When Young came to NU, he knew things would be different. It’s not every year that a public leaguer heads to Evanston for college.

For two years he struggled to find himself. Last season he spent the final minutes of close games sitting on the bench, punished for trying to do too much. Against Iowa this season, Young could barely watch from the bench as seniors Aaron Jennings and Winston Blake missed game tying 3-pointers. He would have done anything to be out there, scrapping for rebounds, chasing down loose balls and loving every second of it.

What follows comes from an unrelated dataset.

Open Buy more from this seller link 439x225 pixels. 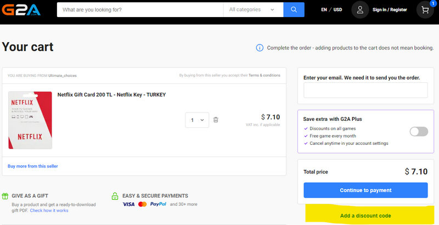pos(32,166)
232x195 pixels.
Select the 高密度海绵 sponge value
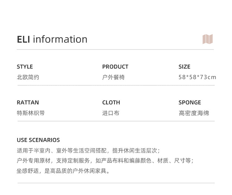[194, 113]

Now he’s a fixture on the floor, caroming off Wisconsin sequoias to sink a layup. After making a free throw, he pumped his fist toward the Grateful Red, Wisconsin’s tie-dyed student section, daring them to match his enthusiasm. Following an NU basket, Young growled at Wisconsin guard Devin Harris as he dribbled up court. The game was well out of reach, but Young didn’t care. He was having a ball.

Young has become the player he was tabbed to be: raw, energetic, resilient. He doesn’t care that NU is out of the game with 14 minutes left. To him, that’s 14 minutes of bliss, 14 minutes to escape it all. While his teammates are sulking on the bench, he’s jockeying for position with guys half-a-foot taller. While his teammates stand still, he cuts through the lane, claws at the ball and then gets back on defense.

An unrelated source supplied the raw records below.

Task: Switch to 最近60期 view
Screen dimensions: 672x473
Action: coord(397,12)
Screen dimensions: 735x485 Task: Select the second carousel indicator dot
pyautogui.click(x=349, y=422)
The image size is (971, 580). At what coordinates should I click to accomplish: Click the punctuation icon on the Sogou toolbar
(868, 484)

Why is he so different? According to NU coach Bill Carmody, it’s where he came from.

“From day one that kid came in from Gordon Tech, and that’s the way he was,” Carmody said. “The other seniors, when they came in, they didn’t play against the same kind of competition. They played in the suburbs and there’s a difference.”

The Cats are having an identity crisis right now. They’ve had some bad luck — Vedran Vukusic’s season-ending injury was crippling. But if they want to make any sort of statement, they’ll have to heighten the energy level. They’ll have to find a way to have fun again. They’ll have to rally around the one guy who can make it happen.

Young is out on the floor, ready to roll. Right now, he’s going it alone.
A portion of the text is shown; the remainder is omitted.